米連邦下院議長選、15回目の投票で共和党マッカーシー議員を選出
(米国)
ニューヨーク発
2023年01月10日
米国連邦議会下院は1月7日未明、15回目の投票で共和党のケビン・マッカーシー議員(カリフォルニア州)を第118議会の議長に選出した。
下院(定数435、欠員1)では、新しい会期が始まる1月3日から議長を選出する投票が続いていた。議長の選出には、ある候補者が有効投票の過半数を得る必要がある。しかし、共和党議員(222人)のうち保守強硬派の約20人がマッカーシー議員不支持の姿勢を崩さなかったため、1月6日までに14回の投票を経ても、議長を選出できない状態が続いていた(2023年1月6日記事参照)。最終的に、マッカーシー議員が今後の議事運営に関して保守強硬派の要求を受け入れたことで、15回目の投票で共和党議員216人の支持を得て議長に選出された(注)。なお、民主党議員は212人全員が同党下院トップのハキーム・ジェフリーズ議員(ニューヨーク州)に投票した。

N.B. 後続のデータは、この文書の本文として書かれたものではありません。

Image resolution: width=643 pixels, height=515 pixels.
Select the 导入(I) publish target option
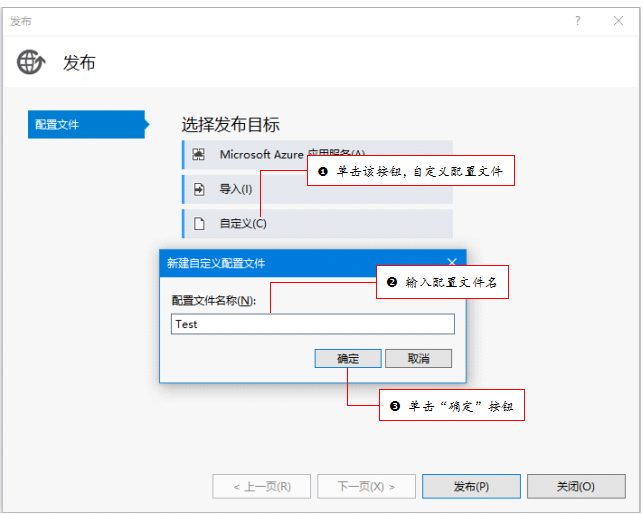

マッカーシー議員が受け入れた要求の中で最も影響力があるとみられているのが「下院議員1人のみで議長の不信任決議の手続きを開始できる」としたことだ。これにより、必ず可決が必要な連邦政府の予算や債務上限に関する法案の審議を阻害される恐れがあると懸念する声が共和党議員からも出ている(政治専門誌「ザ・ヒル」1月7日)。
議長選出により、下院では通常の議事進行を開始できるようになった。下院で第2位のスティーブ・スカリーズ多数党院内総務(共和党、ルイジアナ州)は1月8日、1月9日からの週で取り上げる案件を公表した(添付資料参照)。その多くは、民主党と考えを異にする案件となっており、上院では民主党が多数を占めるため、成立する可能性は低いとみてよいだろう。他方、中国との競争に関しては、大きな方向性として両党ともに強硬な姿勢を取ることで一致している。よって、中国との戦略的競争に関する超党派の特別委員会の設立や、中国への戦略石油備蓄の売却・輸出を禁止する法案は大きな障害なく前進すると考えられる。開会早々に異例の事態に陥った第118議会だが、党派間・党派内の対立を超えて目立った成果を生み出せるか、今後の議事運営が注目される。
(注)保守強硬派の6人が賛否を示さない出席(present)票を投じたため、過半数の閾値が下がった。なお、バージニア州4区選出の民主党ドナルド・マキーチン議員が11月中間選挙後に死去したため、1議席が欠員。同選挙区では2月21日に補欠特別選挙が実施される。